DOCUMENT SOURCE:
L'infirmière Magazine n° 372 du 01/06/2016

 

ROMAN

RENDEZ-VOUS

ZOOM

CATHERINE FAYE  

Dans une Hollande dure et corrompue, quatre musiciens amateurs se consolent en jouant ensemble. Plus encore, la musique devient acte de résistance. Mais une résistance bancale. Car comment lutter face à un monde où la musique n’a plus droit de cité ? Où culture et émotion sont bannies ? Où seuls le jeunisme, le lisse, le superficiel et le superfétatoire sont admis ? À la fois soudé et inégal, le quatuor joue pour échapper à ce monde dans lequel ils ne se reconnaissent plus. « L’alto dérape. On reprend. Le deuxième violon est trop fort et couvre l’entrée du premier. Le violoncelle a des problèmes d’intonation qui privent les autres instruments de leur lustre. » Ce baume fragile et fugace leur fait oublier, un temps, leur condition. Anna Enquist, pianiste et psychanalyste, retisse dans ce neuvième roman l’écheveau des thèmes qui l’habitent : la musique classique, le temps qui passe, la perte d’un enfant. Une trame profonde où l’intrigue repose sur un hors-jeu - un hors « je » pourrait-on dire. Car le quatuor est pris dans des contradictions qui le malmènent. Caroline est médecin, Heleen, infirmière, tandis que Jochem, luthier, soigne des « instruments malades », et Hugo, directeur d’une salle de concert, « s’échine à maintenir le cap de ce navire à la dérive ». Tous soignent, réparent, secourent. Et inversement, tentent de se sauver, de se soustraire à une société où la culture est un luxe inutile et où les personnes malades, dépendantes, âgées, représentent un mal à écarter. « Le nouvel idéal, c’est la plasticité. Si vous ne savez pas vous adapter aux circonstances, vous coulez. » Et si c’était vrai… ?

EXERCICE:
Répondez aux questions suivantes d'après la critique du roman.
1. Combien de musiciens amateurs forment le quatuor ?
2. Quel métier exerce Heleen ?
3. Quel rang ce roman occupe-t-il parmi ceux d'Anna Enquist ?

MATÉRIEL FOURNI:
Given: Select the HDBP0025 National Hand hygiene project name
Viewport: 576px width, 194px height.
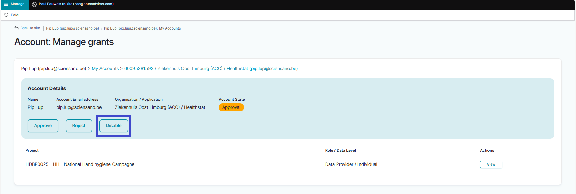Looking at the screenshot, I should coord(80,164).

RÉPONSE:
1. Quatre.
2. Elle est infirmière.
3. C'est son neuvième roman.